*TRY IT*
Retype every line below precisely as it appears.

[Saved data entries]
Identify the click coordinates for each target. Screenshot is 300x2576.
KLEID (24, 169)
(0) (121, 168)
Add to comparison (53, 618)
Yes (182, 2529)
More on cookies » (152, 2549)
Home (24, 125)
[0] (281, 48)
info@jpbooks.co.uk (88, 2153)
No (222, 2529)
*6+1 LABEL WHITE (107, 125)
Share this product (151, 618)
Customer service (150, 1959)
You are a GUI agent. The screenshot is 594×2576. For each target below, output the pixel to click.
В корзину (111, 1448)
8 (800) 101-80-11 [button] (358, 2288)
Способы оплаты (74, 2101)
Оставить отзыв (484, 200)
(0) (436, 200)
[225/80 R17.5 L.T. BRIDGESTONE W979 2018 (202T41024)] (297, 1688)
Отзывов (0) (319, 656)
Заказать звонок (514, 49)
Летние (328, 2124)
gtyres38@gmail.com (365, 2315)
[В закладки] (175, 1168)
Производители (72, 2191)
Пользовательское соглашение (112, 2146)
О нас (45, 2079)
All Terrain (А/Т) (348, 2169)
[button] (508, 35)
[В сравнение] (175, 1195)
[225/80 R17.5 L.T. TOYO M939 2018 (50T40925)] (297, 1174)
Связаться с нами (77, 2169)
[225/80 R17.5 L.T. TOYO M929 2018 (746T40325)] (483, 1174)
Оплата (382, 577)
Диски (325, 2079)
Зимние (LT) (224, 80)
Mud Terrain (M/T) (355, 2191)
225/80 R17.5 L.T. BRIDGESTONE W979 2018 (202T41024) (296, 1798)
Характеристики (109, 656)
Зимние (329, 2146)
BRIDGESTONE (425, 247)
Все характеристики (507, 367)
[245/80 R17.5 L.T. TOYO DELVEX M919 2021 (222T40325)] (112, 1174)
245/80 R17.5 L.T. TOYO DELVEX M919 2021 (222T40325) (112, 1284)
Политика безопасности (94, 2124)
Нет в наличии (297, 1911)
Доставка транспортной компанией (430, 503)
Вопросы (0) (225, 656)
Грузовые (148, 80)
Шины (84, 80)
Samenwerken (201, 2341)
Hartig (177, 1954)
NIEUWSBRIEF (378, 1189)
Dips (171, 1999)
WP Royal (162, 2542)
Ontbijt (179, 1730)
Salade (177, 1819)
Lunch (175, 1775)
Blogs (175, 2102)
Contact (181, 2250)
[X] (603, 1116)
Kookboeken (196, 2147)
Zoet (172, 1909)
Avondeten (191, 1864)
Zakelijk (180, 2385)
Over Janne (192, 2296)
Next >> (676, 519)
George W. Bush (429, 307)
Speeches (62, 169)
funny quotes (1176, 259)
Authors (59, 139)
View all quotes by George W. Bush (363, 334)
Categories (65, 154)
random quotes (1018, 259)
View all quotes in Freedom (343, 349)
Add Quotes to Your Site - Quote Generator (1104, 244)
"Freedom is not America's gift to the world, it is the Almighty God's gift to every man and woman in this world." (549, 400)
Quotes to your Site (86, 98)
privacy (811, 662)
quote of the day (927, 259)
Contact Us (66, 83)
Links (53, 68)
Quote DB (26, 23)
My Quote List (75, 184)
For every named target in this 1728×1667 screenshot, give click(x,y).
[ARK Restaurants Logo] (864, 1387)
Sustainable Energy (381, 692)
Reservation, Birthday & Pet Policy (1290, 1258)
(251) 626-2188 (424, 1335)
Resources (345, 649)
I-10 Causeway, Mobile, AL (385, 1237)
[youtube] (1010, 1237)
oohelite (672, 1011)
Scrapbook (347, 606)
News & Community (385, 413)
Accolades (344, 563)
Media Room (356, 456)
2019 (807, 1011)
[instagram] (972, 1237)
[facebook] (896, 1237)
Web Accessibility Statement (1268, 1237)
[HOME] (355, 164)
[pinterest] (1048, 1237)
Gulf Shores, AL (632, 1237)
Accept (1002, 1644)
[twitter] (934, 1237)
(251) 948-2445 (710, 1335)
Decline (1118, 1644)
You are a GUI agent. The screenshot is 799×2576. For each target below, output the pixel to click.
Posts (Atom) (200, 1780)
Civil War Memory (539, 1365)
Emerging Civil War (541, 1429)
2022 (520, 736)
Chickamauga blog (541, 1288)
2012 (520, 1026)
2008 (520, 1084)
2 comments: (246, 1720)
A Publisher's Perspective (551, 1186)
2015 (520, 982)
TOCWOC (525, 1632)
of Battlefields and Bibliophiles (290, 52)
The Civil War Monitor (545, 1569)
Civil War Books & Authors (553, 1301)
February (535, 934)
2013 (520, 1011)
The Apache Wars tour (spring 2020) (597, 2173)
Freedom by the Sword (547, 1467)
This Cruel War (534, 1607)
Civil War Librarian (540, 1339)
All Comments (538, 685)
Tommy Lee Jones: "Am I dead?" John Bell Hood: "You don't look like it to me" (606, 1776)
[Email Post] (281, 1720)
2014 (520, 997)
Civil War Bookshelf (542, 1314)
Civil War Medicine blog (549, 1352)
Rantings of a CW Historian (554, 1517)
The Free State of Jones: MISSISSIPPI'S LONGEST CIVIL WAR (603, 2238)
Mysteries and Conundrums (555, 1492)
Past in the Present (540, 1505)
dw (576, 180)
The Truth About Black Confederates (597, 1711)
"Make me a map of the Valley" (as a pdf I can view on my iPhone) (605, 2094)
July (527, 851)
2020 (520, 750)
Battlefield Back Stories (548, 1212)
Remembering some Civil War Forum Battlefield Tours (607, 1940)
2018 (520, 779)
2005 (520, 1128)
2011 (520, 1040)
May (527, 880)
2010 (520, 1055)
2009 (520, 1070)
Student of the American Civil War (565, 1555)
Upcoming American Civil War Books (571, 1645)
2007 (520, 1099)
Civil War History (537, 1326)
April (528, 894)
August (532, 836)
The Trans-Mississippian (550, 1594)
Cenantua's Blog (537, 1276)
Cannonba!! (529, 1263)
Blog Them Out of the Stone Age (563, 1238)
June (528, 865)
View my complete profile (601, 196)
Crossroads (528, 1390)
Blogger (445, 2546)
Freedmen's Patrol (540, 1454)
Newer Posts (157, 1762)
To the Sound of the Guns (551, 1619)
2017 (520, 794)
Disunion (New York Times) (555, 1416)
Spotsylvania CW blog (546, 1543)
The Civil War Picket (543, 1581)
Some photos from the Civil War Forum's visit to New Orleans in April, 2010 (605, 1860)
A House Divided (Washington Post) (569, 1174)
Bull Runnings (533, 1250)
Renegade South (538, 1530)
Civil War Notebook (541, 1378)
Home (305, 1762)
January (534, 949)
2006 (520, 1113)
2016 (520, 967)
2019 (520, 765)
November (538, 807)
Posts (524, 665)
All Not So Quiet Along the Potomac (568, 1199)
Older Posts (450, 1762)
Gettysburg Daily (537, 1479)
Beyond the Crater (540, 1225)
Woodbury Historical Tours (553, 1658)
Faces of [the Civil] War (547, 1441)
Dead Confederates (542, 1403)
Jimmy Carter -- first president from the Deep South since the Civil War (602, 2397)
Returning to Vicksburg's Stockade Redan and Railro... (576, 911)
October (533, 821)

*EXERCISE OUTPUT*
Identify the click coordinates for each target. Screenshot is 300x2576.
KLEID (24, 169)
(0) (121, 168)
Add to comparison (53, 618)
Yes (182, 2529)
More on cookies » (152, 2549)
Home (24, 125)
[0] (281, 48)
info@jpbooks.co.uk (88, 2153)
No (222, 2529)
*6+1 LABEL WHITE (107, 125)
Share this product (151, 618)
Customer service (150, 1959)
You are a GUI agent. The screenshot is 594×2576. For each target below, output the pixel to click.
В корзину (111, 1448)
8 (800) 101-80-11 [button] (358, 2288)
Способы оплаты (74, 2101)
Оставить отзыв (484, 200)
(0) (436, 200)
[225/80 R17.5 L.T. BRIDGESTONE W979 2018 (202T41024)] (297, 1688)
Отзывов (0) (319, 656)
Заказать звонок (514, 49)
Летние (328, 2124)
gtyres38@gmail.com (365, 2315)
[В закладки] (175, 1168)
Производители (72, 2191)
Пользовательское соглашение (112, 2146)
О нас (45, 2079)
All Terrain (А/Т) (348, 2169)
[button] (508, 35)
[В сравнение] (175, 1195)
[225/80 R17.5 L.T. TOYO M939 2018 (50T40925)] (297, 1174)
Связаться с нами (77, 2169)
[225/80 R17.5 L.T. TOYO M929 2018 (746T40325)] (483, 1174)
Оплата (382, 577)
Диски (325, 2079)
Зимние (LT) (224, 80)
Mud Terrain (M/T) (355, 2191)
225/80 R17.5 L.T. BRIDGESTONE W979 2018 (202T41024) (296, 1798)
Характеристики (109, 656)
Зимние (329, 2146)
BRIDGESTONE (425, 247)
Все характеристики (507, 367)
[245/80 R17.5 L.T. TOYO DELVEX M919 2021 (222T40325)] (112, 1174)
245/80 R17.5 L.T. TOYO DELVEX M919 2021 (222T40325) (112, 1284)
Политика безопасности (94, 2124)
Нет в наличии (297, 1911)
Доставка транспортной компанией (430, 503)
Вопросы (0) (225, 656)
Грузовые (148, 80)
Шины (84, 80)
Samenwerken (201, 2341)
Hartig (177, 1954)
NIEUWSBRIEF (378, 1189)
Dips (171, 1999)
WP Royal (162, 2542)
Ontbijt (179, 1730)
Salade (177, 1819)
Lunch (175, 1775)
Blogs (175, 2102)
Contact (181, 2250)
[X] (603, 1116)
Kookboeken (196, 2147)
Zoet (172, 1909)
Avondeten (191, 1864)
Zakelijk (180, 2385)
Over Janne (192, 2296)
Next >> (676, 519)
George W. Bush (429, 307)
Speeches (62, 169)
funny quotes (1176, 259)
Authors (59, 139)
View all quotes by George W. Bush (363, 334)
Categories (65, 154)
random quotes (1018, 259)
View all quotes in Freedom (343, 349)
Add Quotes to Your Site - Quote Generator (1104, 244)
"Freedom is not America's gift to the world, it is the Almighty God's gift to every man and woman in this world." (549, 400)
Quotes to your Site (86, 98)
privacy (811, 662)
quote of the day (927, 259)
Contact Us (66, 83)
Links (53, 68)
Quote DB (26, 23)
My Quote List (75, 184)
For every named target in this 1728×1667 screenshot, give click(x,y).
[ARK Restaurants Logo] (864, 1387)
Sustainable Energy (381, 692)
Reservation, Birthday & Pet Policy (1290, 1258)
(251) 626-2188 (424, 1335)
Resources (345, 649)
I-10 Causeway, Mobile, AL (385, 1237)
[youtube] (1010, 1237)
oohelite (672, 1011)
Scrapbook (347, 606)
News & Community (385, 413)
Accolades (344, 563)
Media Room (356, 456)
2019 (807, 1011)
[instagram] (972, 1237)
[facebook] (896, 1237)
Web Accessibility Statement (1268, 1237)
[HOME] (355, 164)
[pinterest] (1048, 1237)
Gulf Shores, AL (632, 1237)
Accept (1002, 1644)
[twitter] (934, 1237)
(251) 948-2445 (710, 1335)
Decline (1118, 1644)
You are a GUI agent. The screenshot is 799×2576. For each target below, output the pixel to click.
Posts (Atom) (200, 1780)
Civil War Memory (539, 1365)
Emerging Civil War (541, 1429)
2022 (520, 736)
Chickamauga blog (541, 1288)
2012 (520, 1026)
2008 (520, 1084)
2 comments: (246, 1720)
A Publisher's Perspective (551, 1186)
2015 (520, 982)
TOCWOC (525, 1632)
of Battlefields and Bibliophiles (290, 52)
The Civil War Monitor (545, 1569)
Civil War Books & Authors (553, 1301)
February (535, 934)
2013 (520, 1011)
The Apache Wars tour (spring 2020) (597, 2173)
Freedom by the Sword (547, 1467)
This Cruel War (534, 1607)
Civil War Librarian (540, 1339)
All Comments (538, 685)
Tommy Lee Jones: "Am I dead?" John Bell Hood: "You don't look like it to me" (606, 1776)
[Email Post] (281, 1720)
2014 (520, 997)
Civil War Bookshelf (542, 1314)
Civil War Medicine blog (549, 1352)
Rantings of a CW Historian (554, 1517)
The Free State of Jones: MISSISSIPPI'S LONGEST CIVIL WAR (603, 2238)
Mysteries and Conundrums (555, 1492)
Past in the Present (540, 1505)
dw (576, 180)
The Truth About Black Confederates (597, 1711)
"Make me a map of the Valley" (as a pdf I can view on my iPhone) (605, 2094)
July (527, 851)
2020 (520, 750)
Battlefield Back Stories (548, 1212)
Remembering some Civil War Forum Battlefield Tours (607, 1940)
2018 (520, 779)
2005 (520, 1128)
2011 (520, 1040)
May (527, 880)
2010 (520, 1055)
2009 (520, 1070)
Student of the American Civil War (565, 1555)
Upcoming American Civil War Books (571, 1645)
2007 (520, 1099)
Civil War History (537, 1326)
April (528, 894)
August (532, 836)
The Trans-Mississippian (550, 1594)
Cenantua's Blog (537, 1276)
Cannonba!! (529, 1263)
Blog Them Out of the Stone Age (563, 1238)
June (528, 865)
View my complete profile (601, 196)
Crossroads (528, 1390)
Blogger (445, 2546)
Freedmen's Patrol (540, 1454)
Newer Posts (157, 1762)
To the Sound of the Guns (551, 1619)
2017 (520, 794)
Disunion (New York Times) (555, 1416)
Spotsylvania CW blog (546, 1543)
The Civil War Picket (543, 1581)
Some photos from the Civil War Forum's visit to New Orleans in April, 2010 (605, 1860)
A House Divided (Washington Post) (569, 1174)
Bull Runnings (533, 1250)
Renegade South (538, 1530)
Civil War Notebook (541, 1378)
Home (305, 1762)
January (534, 949)
2006 (520, 1113)
2016 (520, 967)
2019 (520, 765)
November (538, 807)
Posts (524, 665)
All Not So Quiet Along the Potomac (568, 1199)
Older Posts (450, 1762)
Gettysburg Daily (537, 1479)
Beyond the Crater (540, 1225)
Woodbury Historical Tours (553, 1658)
Faces of [the Civil] War (547, 1441)
Dead Confederates (542, 1403)
Jimmy Carter -- first president from the Deep South since the Civil War (602, 2397)
Returning to Vicksburg's Stockade Redan and Railro... (576, 911)
October (533, 821)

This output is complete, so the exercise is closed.